Social Security Act

In 1933 Francis Townsend proposed a scheme whereby the Federal government would provide every person over 60 a $200 monthly pension. Townsend claimed that his Old Age Revolving Pension Plan could be financed by a Federal tax on commercial transactions. The plan obtained a great deal of public support and by 1935 his Townsend Club had over 5 million members.

In 1935 Townsend handed in to President Franklin D. Roosevelt a petition supporting the Old Age Revolving Pension Plan that had been signed by over 20 million people. In response to the petition, Congress passed the Social Security Act.

Social Security Board Poster
Social Security Board Poster

The Social Security Act established Old Age and Survivors' Insurance that provided for compulsory savings for wage earners so that benefits may be paid to them on retirement at 65. To finance the scheme, both the employer and employee had to pay a 3% payroll tax. The provisions of the act also encouraged states to deal with social problems. It did this by offering substantial financial help the states provide unemployment benefits, old-age pensions, aid to the disabled, maternity care, public health work and vocational rehabilitation.

Francis Townsend claimed that Roosevelt's social security legislation was completely inadequate and in 1936 joined with Father Edward Coughlin and Gerald L. K. Smith to form the National Union of Social Justice. William Lepke was selected as the party's candidate in the 1936 presidential election but won only 882,479 votes compared to Franklin D. Roosevelt (27,751,597) and Alfred Landon (16,679,583).

Primary Sources

(1) Franklin D. Roosevelt, radio broadcast, Fireside Chat (28th April, 1935)

While our present and projected expenditures for work relief are wholly within the reasonable limits of our national credit resources, it is obvious that we cannot continue to create governmental deficits for that purpose year after year. We must begin now to make provision for the future. That is why our social security program is an important part of the complete picture.

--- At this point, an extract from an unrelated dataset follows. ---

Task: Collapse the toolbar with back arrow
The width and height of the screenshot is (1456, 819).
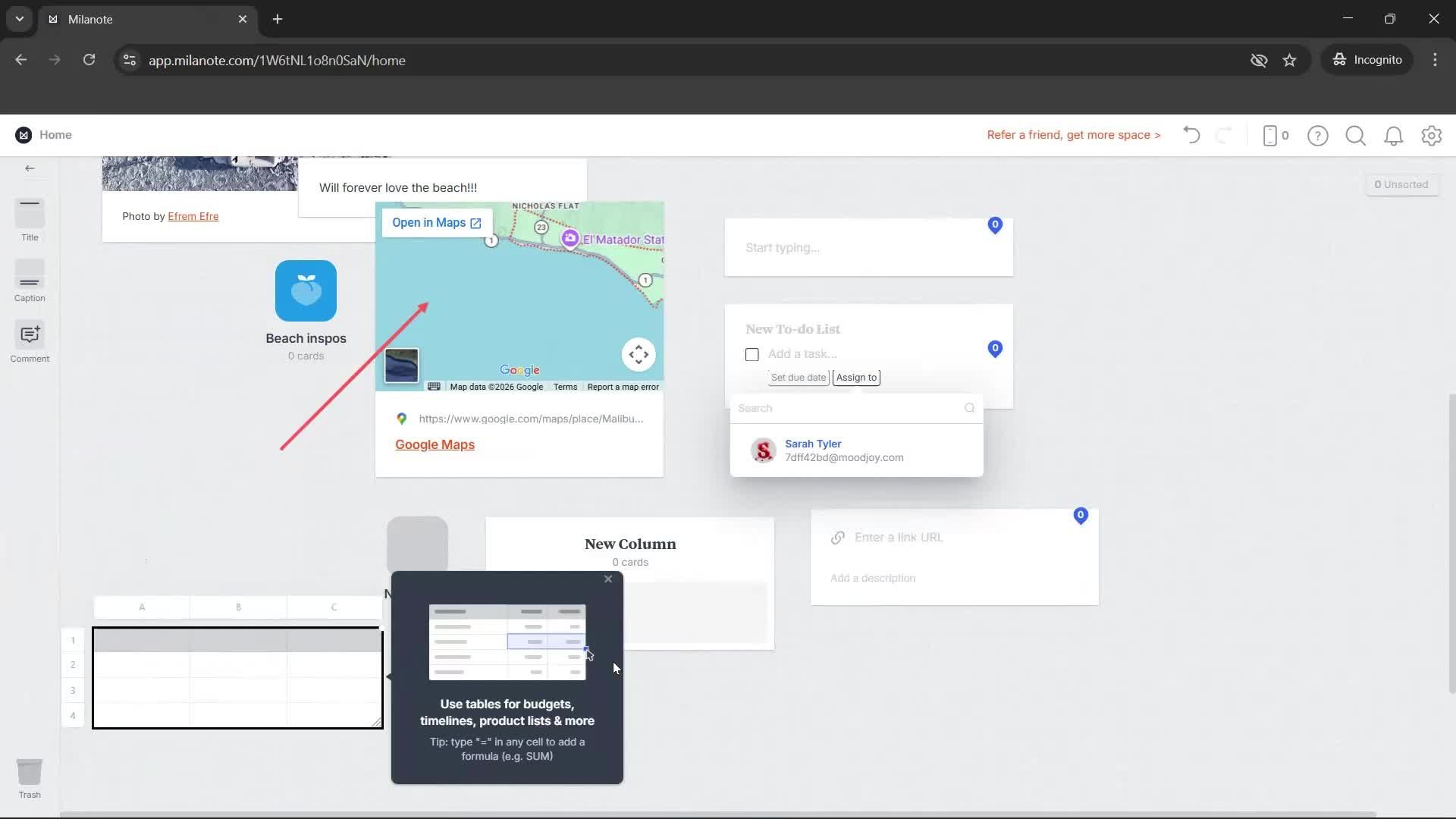Action: pos(30,168)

It proposes, by means of old age pensions, to help those who have reached the age of retirement to give up their jobs and thus give to the younger generation greater opportunities for work and to give to all a feeling of security as they look toward old age.

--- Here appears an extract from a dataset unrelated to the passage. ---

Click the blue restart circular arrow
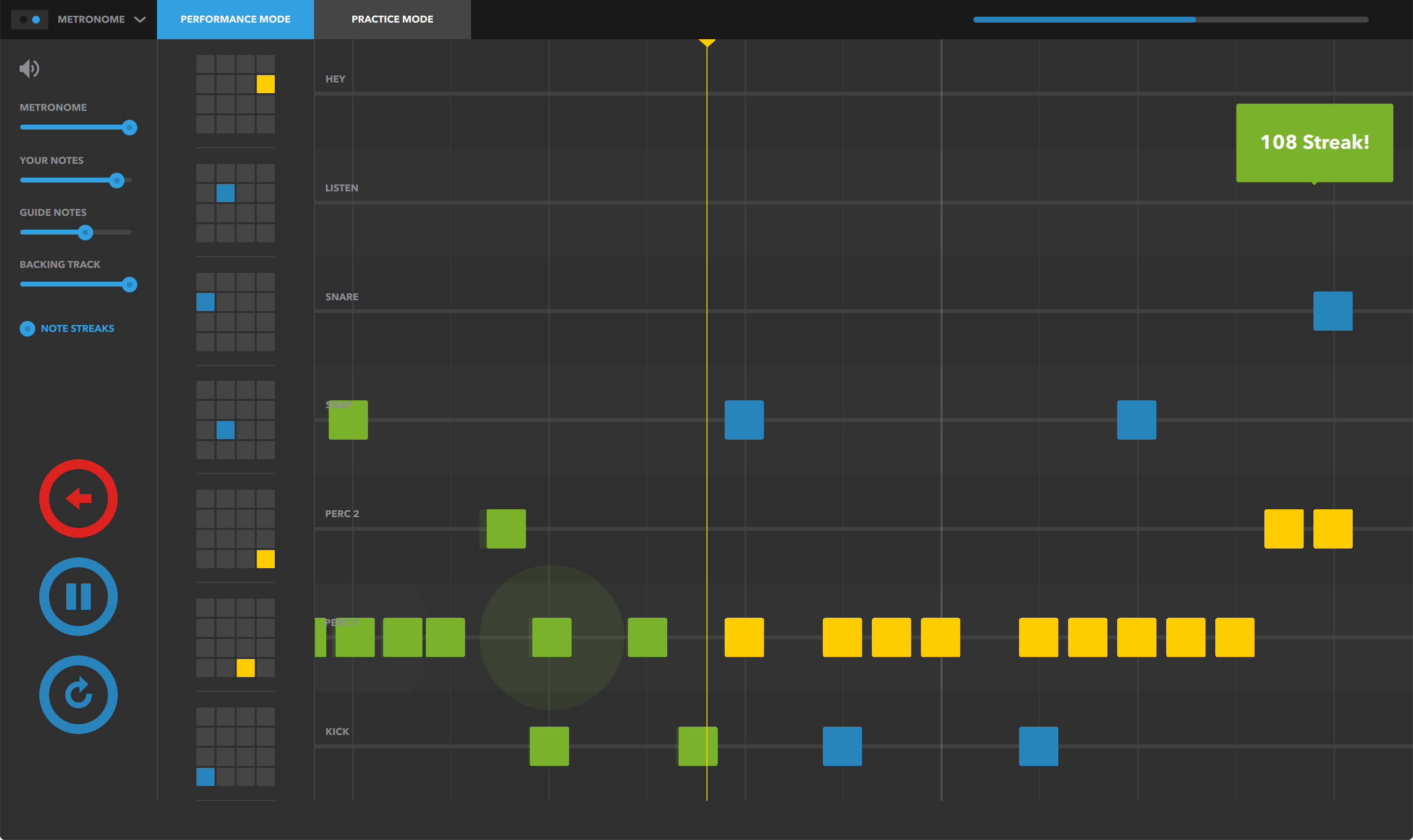This screenshot has height=840, width=1413. 78,695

The unemployment insurance part of the legislation will not only help to guard the individual in future periods of lay-off against dependence upon relief, but it will, by sustaining purchasing power, cushion the shock of economic distress. Another helpful feature of unemployment insurance is the incentive it will give to employers to plan more carefully in order that unemployment may be prevented by the stabilizing of employment itself.

(2) John T. Flynn, The Roosevelt Myth (1944)

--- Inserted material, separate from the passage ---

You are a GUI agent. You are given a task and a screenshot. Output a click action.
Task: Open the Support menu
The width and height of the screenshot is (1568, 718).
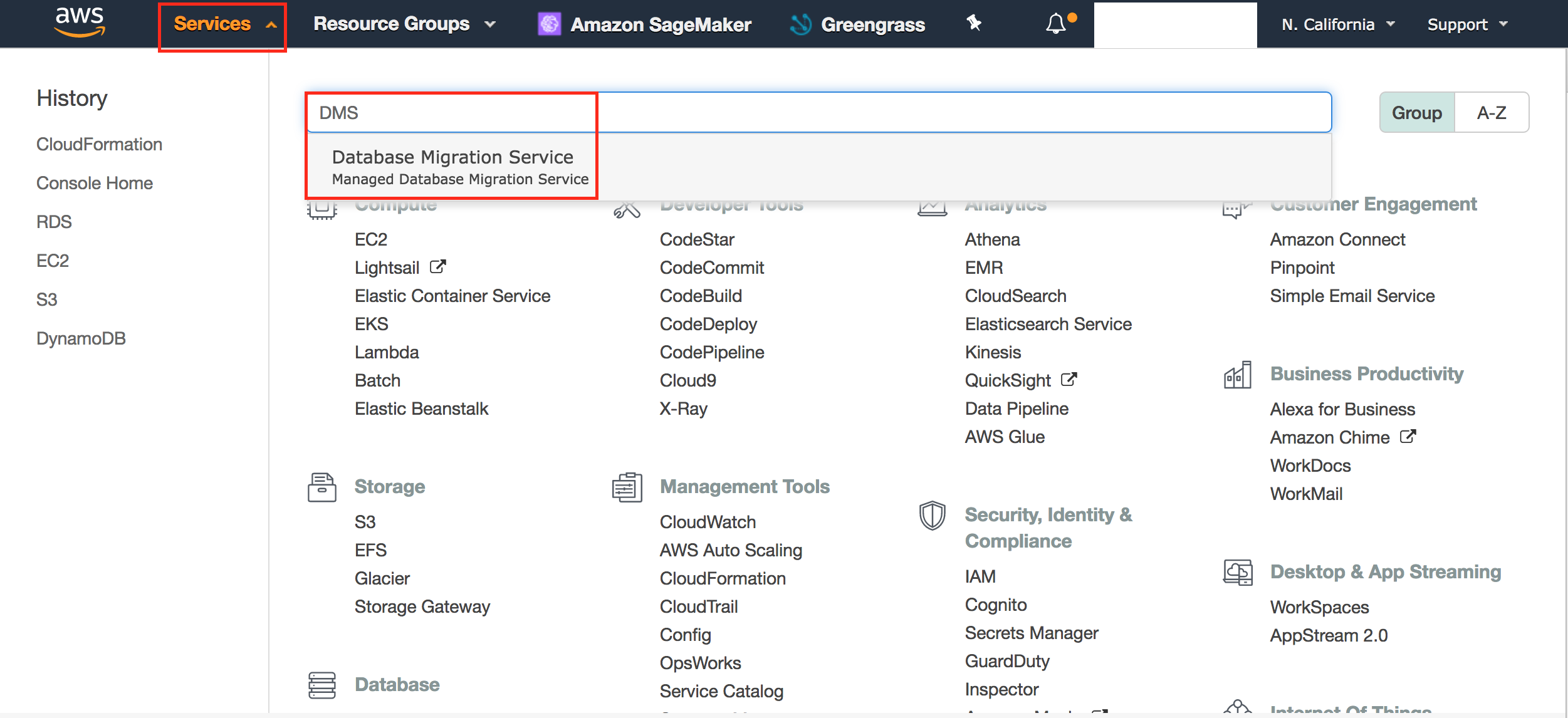tap(1466, 24)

The most tragic illusion about this man is that built up by the ceaseless repetition of the false statement that he gave us a system of security.

Security for whom? For the aged? An old­age security bill was passed during his first administration which provides for workers who reach the age of 65 a pension of $8 a week at most. And even this meager and still very badly constructed plan had to be pushed through against a strange inertness on his part. Roosevelt's mind ran in curious circles. People have forgotten his procrastination about putting through the social security bill until in the 1934 congressional elections the Republicans denounced him for his tardiness. It is difficult to believe this now after all the propaganda that has washed over people's minds. And when he did finally consent to a bill, like so many good ideas that went into his mind, it came out badly twisted. It contained a plan for building a huge reserve fund that would have amounted to nothing more than a scheme to extract billions from the workers' payrolls without any adequate return. Over the protest of the President, the Congress finally took that incredible joker out of the law. But it is in every respect a pathetically inadequate law. Does anyone imagine that $8 a week is security for anyone, particularly since Roosevelt's inflation has cut the value of that in half?

But what of the millions of people who through long years of thrift and saving have been providing their own security? What of the millions who have been scratching for years to pay for their life insurance and annuities, putting money in savings banks, commercial banks, buying government and corporation bonds to protect themselves in their old age? What of the millions of teachers, police, firemen, civil employees of states and cities and the government, of the armed services and the army of men and women entitled to retirement funds from private corporations ­ railroads, industrial and commercial? These thrifty people have seen one­half of their retirement benefits wiped out by the Roosevelt inflation that has cut the purchasing power of the dollar in two. Roosevelt struck the most terrible blow at the security of the masses of the people while posing as the generous donor of "security for all." During the war boom and in the post­war boom created by spending 40 billion dollars a year the illusion of security is sustained. The full measure of Roosevelt's hopeless misunderstanding of this subject will come when security will be most needed ­ and most absent.